|"The credit union system is part of who I am. I offer a rich blend of academic achievement, practical application and real-life experience. I will continue championing the values that make Servus strong and serve intent on building an innovative financial institution that embraces entrepreneurship and co-operative values."|
Statement of intent
“Innovation distinguishes between a leader and a follower.” (Steve Jobs)
Our future is Innovation! In an industry undergoing unprecedented change we can shape the look and feel of the financial services we receive. We are the entrepreneurs of the sector! I have grown up in the Credit Union system – it’s part of who I am. We achieve success by investing in our staff, our communities, and you!
As Dean of the Donald School of Business, graduate of the Institute of Corporate Directors and the Carver Academy on Policy Governances, I offer a rich blend of academic achievement supported by practical application and real-life experience. In 2006 I was honoured to be recognized by the World Council of Credit Unions as a Future Young Leader in the World Credit Union System. I believe with recognition comes the responsibility to step up a build a credit union focused on the needs of Alberta’s youth, families, our employees, and the businesses that drive our communities. I ask for your support to continue championing the values that make Servus strong. I will serve intent on building an innovative financial institution that embraces entrepreneurship and co-operative values.
Servus’s vision is “Servus Credit Union builds a better world – one member at a time.” As a director, what would you see as your most important contribution to achieving this vision?
Leave the day-to-day management to our Executive Leadership Team and challenge the organization to look five, ten and twenty years into the future. With countless forces promoting the status quo I get excited by championing bold ideas that look beyond today, push through the noise and chart a course that creates real value for our stakeholders. We have a rich history of pioneering new products (daily interest savings, early repayment of mortgages), services (ATMs, Telephone Banking) and have been partners in building communities. I will advocate that we accept the responsibility of being one of Canada’s largest credit unions and push our sector to innovate and lead in meeting the needs of the marketplace. We can be nimble, creative and a fast responder to the needs of the members we serve. These are the factors that best allow us to “build a better world one member at a time.”
What distinguishes a credit union from the chartered banks?
The intertwined nature of membership, shareholder and customer wrapped into one. It is easy to criticize the banks to make ourselves look or feel good however the beauty of membership is that it’s not necessary. Chartered banks serve a large constituency in Canada and sometimes they deliver products or services difficult for credit unions to match, however, by the very nature of their corporate structure there are times when the needs of customers are at odds with the needs of their shareholders. What distinguishes credit unions is that, when applied appropriately, we have the competitive advantage of aligning customer needs with shareholder returns. The more business our members do with Servus, the greater the return they create for themselves through Profit Sharing and other tangible benefits. The more focused we are in helping members unlock the value of doing business with Servus Credit Union, the better served they will be.

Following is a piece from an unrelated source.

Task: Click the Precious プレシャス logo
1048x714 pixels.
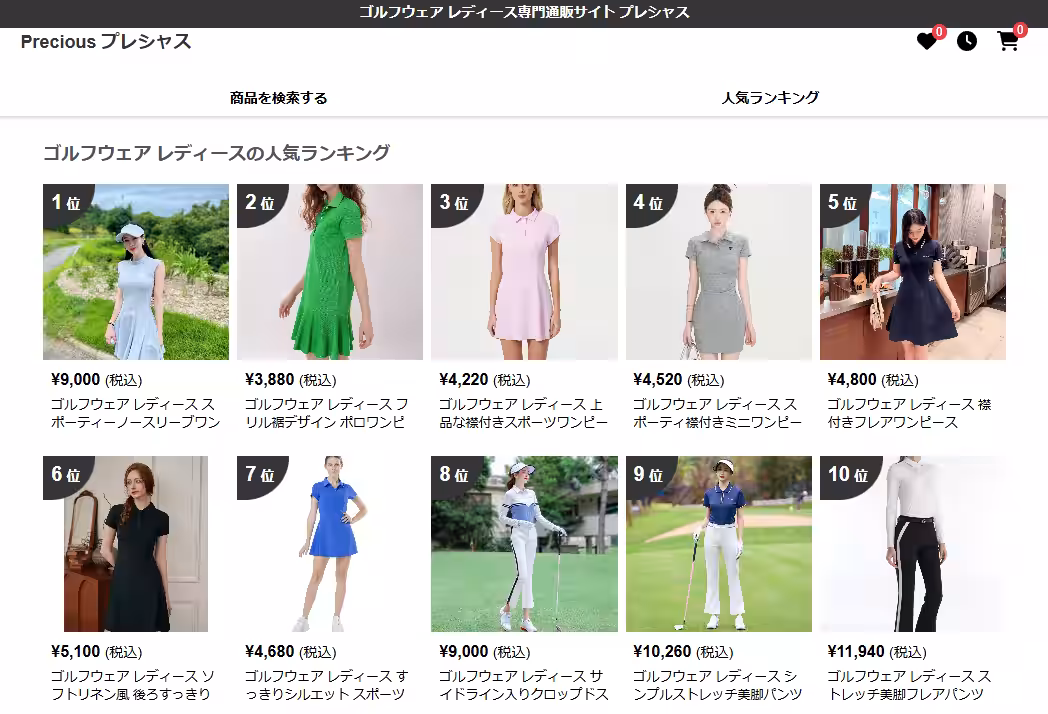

What are the key issues or challenges facing the financial services industry today and how could Servus deal with them?
1) Technology. We have to keep up. We have to keep you safe. Some might suggest we build “walls” to protect our interests. We can prosper by developing partnerships and alliances that promote collaboration that expands our knowledge, increases options and reduces/mitigates risk.
2) Level Playing Fields. Driven by technology, it seems anyone thinks they can be a financial institution, which is well and good when everyone is playing by the same rules. Servus members should not fear new competitors; in fact, competition should make us stronger. Working with lawmakers to ensure we all follow the same rules is what makes for a sustainable financial sector.
3) Evolving Economy. There are countless forces at play shifting the dynamics of Alberta’s economy. Our success lies in understanding what our members need to be successful and finding creative solutions to help them achieve their goals. When they succeed – we succeed!
What knowledge, skills and experience would you add to the collective board team to help Servus Credit Union into the future?
1) Governance. I am a practitioner and student, not only as a board member but as a consultant and executive leader. I understand where governance ends and management begins. Thanks to Servus, my skills were enhanced through the ICD Program. In the last three years I invested in completing the Carver Academy on Policy Governance taught by John and Miriam Carver.
2) Strategy. No role is more important than a boards’ ability to identify future states and allocate resources to support various scenarios. During my career I have supported strategy development as an executive manager, elected credit union official and as Chair or Co-Chair of numerous community activities.
3) Finance. With an education in business, years of experiences in credit unions, an entrepreneur and now as the Dean of a business school, I understand the key financial factors impacting Servus and can make strategic decisions that consider the financial implications.